The Supreme Court heard more than two hours of arguments on November 5, 2025, over whether the International Emergency Economic Powers Act allows a president to impose broad import tariffs and, if so, whether that delegation of authority is constitutional. The consolidated cases were brought by importers including Learning Resources, an Illinois toymaker, and V.O.S. Selections, a New York wine distributor. Several justices pressed the government’s claim that emergency powers cover tariffs, a tool the Trump administration says is essential for trade and national security. Earlier in the litigation, lower courts found the program unlawful but kept the duties in place while appeals proceed.
The plaintiffs’ roster is dominated by smaller firms that say the levies have driven up costs and uncertainty. By contrast, No major corporations filed briefs supporting the challenge. Instead, industry groups such as the U.S. Chamber of Commerce weighed in, while many large companies pursued carve‑outs or exemptions rather than a public courtroom role. Trump, who once signaled he might attend the hearing, ultimately did not; his treasury secretary appeared on the administration’s behalf to underscore the case’s significance.

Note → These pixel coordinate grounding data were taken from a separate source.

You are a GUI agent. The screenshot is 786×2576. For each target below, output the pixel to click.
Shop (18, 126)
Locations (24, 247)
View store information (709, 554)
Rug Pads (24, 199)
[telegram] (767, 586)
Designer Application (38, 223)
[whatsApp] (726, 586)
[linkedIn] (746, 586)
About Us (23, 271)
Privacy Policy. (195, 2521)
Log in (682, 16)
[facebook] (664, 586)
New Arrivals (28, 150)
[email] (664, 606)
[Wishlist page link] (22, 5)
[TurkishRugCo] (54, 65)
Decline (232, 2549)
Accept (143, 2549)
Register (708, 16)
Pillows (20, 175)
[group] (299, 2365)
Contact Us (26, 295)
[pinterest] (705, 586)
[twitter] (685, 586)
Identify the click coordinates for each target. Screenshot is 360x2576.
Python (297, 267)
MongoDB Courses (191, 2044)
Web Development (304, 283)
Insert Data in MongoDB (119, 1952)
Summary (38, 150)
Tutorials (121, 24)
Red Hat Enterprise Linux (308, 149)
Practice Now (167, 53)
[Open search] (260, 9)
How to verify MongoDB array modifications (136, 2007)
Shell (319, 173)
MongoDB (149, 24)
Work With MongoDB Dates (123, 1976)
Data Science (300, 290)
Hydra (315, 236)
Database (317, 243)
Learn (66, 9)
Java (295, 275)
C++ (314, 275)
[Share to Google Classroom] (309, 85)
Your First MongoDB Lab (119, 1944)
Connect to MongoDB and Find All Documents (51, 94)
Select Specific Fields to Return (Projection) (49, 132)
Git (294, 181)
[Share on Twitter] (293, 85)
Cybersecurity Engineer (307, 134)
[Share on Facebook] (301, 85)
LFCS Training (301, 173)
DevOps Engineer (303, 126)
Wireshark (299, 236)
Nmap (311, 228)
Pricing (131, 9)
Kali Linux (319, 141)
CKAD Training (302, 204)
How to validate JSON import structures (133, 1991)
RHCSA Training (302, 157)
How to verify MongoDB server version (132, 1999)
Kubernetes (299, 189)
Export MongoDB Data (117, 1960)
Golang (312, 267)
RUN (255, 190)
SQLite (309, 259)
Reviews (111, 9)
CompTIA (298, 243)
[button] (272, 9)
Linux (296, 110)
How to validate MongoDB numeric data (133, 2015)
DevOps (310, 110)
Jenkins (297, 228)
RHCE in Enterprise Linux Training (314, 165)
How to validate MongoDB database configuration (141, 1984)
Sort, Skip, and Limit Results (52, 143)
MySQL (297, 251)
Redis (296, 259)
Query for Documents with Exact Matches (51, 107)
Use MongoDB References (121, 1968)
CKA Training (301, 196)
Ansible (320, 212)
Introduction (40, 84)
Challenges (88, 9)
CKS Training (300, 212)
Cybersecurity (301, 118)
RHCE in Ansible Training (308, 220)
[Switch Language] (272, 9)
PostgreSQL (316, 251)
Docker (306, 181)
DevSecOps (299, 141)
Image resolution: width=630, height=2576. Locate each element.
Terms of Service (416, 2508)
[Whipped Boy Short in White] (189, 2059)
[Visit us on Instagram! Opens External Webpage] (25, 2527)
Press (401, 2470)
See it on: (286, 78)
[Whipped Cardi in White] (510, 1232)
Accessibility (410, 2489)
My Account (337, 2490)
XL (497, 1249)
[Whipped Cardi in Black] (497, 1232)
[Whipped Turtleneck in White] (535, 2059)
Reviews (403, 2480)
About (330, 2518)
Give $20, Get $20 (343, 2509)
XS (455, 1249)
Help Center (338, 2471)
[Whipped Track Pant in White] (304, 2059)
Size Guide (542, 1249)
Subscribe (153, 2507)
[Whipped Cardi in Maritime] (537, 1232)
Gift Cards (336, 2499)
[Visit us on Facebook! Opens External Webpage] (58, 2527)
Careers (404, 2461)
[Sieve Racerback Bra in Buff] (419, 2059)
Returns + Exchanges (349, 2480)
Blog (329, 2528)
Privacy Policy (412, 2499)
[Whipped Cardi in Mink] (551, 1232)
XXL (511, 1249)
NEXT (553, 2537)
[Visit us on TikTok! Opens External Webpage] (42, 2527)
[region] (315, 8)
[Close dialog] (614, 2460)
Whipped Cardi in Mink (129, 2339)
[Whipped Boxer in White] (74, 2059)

The ruling could reshape executive power over trade and determine whether importers are owed substantial refunds from duties collected under the emergency program. Government data cited in court filings suggest the total could approach $90 billion. Potential refunds could approach $90 billion, and a decision limiting presidential tariff authority would reverberate across supply chains, prices, and future negotiations with allies and rivals.
The justices are expected to decide the case by the end of the Court’s current term next year. In the meantime, the tariffs largely remain in effect. A prior request to fast‑track the dispute to the Supreme Court was rejected, ensuring the challenge moved through the normal appellate track before this week’s arguments.